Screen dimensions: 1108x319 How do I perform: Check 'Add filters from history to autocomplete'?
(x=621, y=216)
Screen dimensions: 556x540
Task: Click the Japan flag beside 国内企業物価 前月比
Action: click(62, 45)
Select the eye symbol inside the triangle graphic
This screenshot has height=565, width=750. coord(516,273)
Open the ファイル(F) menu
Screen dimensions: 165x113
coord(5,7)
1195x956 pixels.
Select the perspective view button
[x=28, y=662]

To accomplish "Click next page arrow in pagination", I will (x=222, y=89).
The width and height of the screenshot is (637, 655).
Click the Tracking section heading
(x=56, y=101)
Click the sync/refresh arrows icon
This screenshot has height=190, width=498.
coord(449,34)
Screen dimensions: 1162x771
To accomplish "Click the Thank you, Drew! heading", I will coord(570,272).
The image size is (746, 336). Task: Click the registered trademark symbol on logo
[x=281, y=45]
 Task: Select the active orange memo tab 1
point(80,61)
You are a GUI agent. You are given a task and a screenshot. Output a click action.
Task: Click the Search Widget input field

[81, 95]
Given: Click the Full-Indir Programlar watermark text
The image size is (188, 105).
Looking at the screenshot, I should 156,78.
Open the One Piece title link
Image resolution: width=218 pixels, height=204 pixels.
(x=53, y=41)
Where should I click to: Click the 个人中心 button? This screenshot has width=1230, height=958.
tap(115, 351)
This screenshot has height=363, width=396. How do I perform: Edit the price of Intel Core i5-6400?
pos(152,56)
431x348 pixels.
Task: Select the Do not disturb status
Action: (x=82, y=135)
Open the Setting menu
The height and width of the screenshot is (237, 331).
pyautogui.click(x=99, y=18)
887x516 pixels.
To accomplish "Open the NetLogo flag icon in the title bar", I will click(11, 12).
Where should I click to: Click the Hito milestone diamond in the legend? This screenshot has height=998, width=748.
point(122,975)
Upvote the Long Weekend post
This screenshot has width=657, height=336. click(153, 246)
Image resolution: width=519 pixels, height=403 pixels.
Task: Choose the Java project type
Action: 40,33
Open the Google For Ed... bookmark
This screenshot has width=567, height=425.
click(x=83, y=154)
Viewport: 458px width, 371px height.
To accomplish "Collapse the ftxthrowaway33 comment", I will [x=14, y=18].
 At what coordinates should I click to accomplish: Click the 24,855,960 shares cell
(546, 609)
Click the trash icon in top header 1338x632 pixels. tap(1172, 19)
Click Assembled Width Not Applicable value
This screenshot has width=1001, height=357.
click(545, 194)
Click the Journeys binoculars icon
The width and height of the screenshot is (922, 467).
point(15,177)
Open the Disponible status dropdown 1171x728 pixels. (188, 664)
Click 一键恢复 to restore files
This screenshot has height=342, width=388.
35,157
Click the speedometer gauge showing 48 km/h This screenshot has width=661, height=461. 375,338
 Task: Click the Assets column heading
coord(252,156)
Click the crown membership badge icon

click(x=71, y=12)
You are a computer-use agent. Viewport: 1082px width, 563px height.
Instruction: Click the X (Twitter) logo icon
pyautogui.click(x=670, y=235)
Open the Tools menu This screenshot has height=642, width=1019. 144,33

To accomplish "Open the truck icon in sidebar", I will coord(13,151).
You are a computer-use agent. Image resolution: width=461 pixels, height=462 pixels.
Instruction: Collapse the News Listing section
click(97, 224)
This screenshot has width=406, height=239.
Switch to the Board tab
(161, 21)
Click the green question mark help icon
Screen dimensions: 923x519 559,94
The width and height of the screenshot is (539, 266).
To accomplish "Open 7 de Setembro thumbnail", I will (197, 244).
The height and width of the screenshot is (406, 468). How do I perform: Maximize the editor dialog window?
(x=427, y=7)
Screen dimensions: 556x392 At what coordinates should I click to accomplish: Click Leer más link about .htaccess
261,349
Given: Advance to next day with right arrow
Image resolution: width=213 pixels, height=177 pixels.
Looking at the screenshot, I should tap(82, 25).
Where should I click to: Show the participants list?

..............................

◆ What you will do:
Copy the records above exactly, leaving nothing out.

◆ Answer space:
Screen dimensions: 1108x319 How do I perform: Check 'Add filters from history to autocomplete'?
(x=621, y=216)
Screen dimensions: 556x540
Task: Click the Japan flag beside 国内企業物価 前月比
Action: click(62, 45)
Select the eye symbol inside the triangle graphic
This screenshot has height=565, width=750. coord(516,273)
Open the ファイル(F) menu
Screen dimensions: 165x113
coord(5,7)
1195x956 pixels.
Select the perspective view button
[x=28, y=662]

To accomplish "Click next page arrow in pagination", I will (x=222, y=89).
The width and height of the screenshot is (637, 655).
Click the Tracking section heading
(x=56, y=101)
Click the sync/refresh arrows icon
This screenshot has height=190, width=498.
coord(449,34)
Screen dimensions: 1162x771
To accomplish "Click the Thank you, Drew! heading", I will coord(570,272).
The image size is (746, 336). Task: Click the registered trademark symbol on logo
[x=281, y=45]
 Task: Select the active orange memo tab 1
point(80,61)
You are a GUI agent. You are given a task and a screenshot. Output a click action.
Task: Click the Search Widget input field

[81, 95]
Given: Click the Full-Indir Programlar watermark text
The image size is (188, 105).
Looking at the screenshot, I should 156,78.
Open the One Piece title link
Image resolution: width=218 pixels, height=204 pixels.
(x=53, y=41)
Where should I click to: Click the 个人中心 button? This screenshot has width=1230, height=958.
tap(115, 351)
This screenshot has height=363, width=396. How do I perform: Edit the price of Intel Core i5-6400?
pos(152,56)
431x348 pixels.
Task: Select the Do not disturb status
Action: (x=82, y=135)
Open the Setting menu
The height and width of the screenshot is (237, 331).
pyautogui.click(x=99, y=18)
887x516 pixels.
To accomplish "Open the NetLogo flag icon in the title bar", I will click(11, 12).
Where should I click to: Click the Hito milestone diamond in the legend? This screenshot has height=998, width=748.
point(122,975)
Upvote the Long Weekend post
This screenshot has width=657, height=336. click(153, 246)
Image resolution: width=519 pixels, height=403 pixels.
Task: Choose the Java project type
Action: 40,33
Open the Google For Ed... bookmark
This screenshot has width=567, height=425.
click(x=83, y=154)
Viewport: 458px width, 371px height.
To accomplish "Collapse the ftxthrowaway33 comment", I will [x=14, y=18].
 At what coordinates should I click to accomplish: Click the 24,855,960 shares cell
(546, 609)
Click the trash icon in top header 1338x632 pixels. tap(1172, 19)
Click Assembled Width Not Applicable value
This screenshot has width=1001, height=357.
click(545, 194)
Click the Journeys binoculars icon
The width and height of the screenshot is (922, 467).
point(15,177)
Open the Disponible status dropdown 1171x728 pixels. (188, 664)
Click 一键恢复 to restore files
This screenshot has height=342, width=388.
35,157
Click the speedometer gauge showing 48 km/h This screenshot has width=661, height=461. 375,338
 Task: Click the Assets column heading
coord(252,156)
Click the crown membership badge icon

click(x=71, y=12)
You are a computer-use agent. Viewport: 1082px width, 563px height.
Instruction: Click the X (Twitter) logo icon
pyautogui.click(x=670, y=235)
Open the Tools menu This screenshot has height=642, width=1019. 144,33

To accomplish "Open the truck icon in sidebar", I will coord(13,151).
You are a computer-use agent. Image resolution: width=461 pixels, height=462 pixels.
Instruction: Collapse the News Listing section
click(97, 224)
This screenshot has width=406, height=239.
Switch to the Board tab
(161, 21)
Click the green question mark help icon
Screen dimensions: 923x519 559,94
The width and height of the screenshot is (539, 266).
To accomplish "Open 7 de Setembro thumbnail", I will (197, 244).
The height and width of the screenshot is (406, 468). How do I perform: Maximize the editor dialog window?
(x=427, y=7)
Screen dimensions: 556x392 At what coordinates should I click to accomplish: Click Leer más link about .htaccess
261,349
Given: Advance to next day with right arrow
Image resolution: width=213 pixels, height=177 pixels.
Looking at the screenshot, I should tap(82, 25).
Where should I click to: Show the participants list?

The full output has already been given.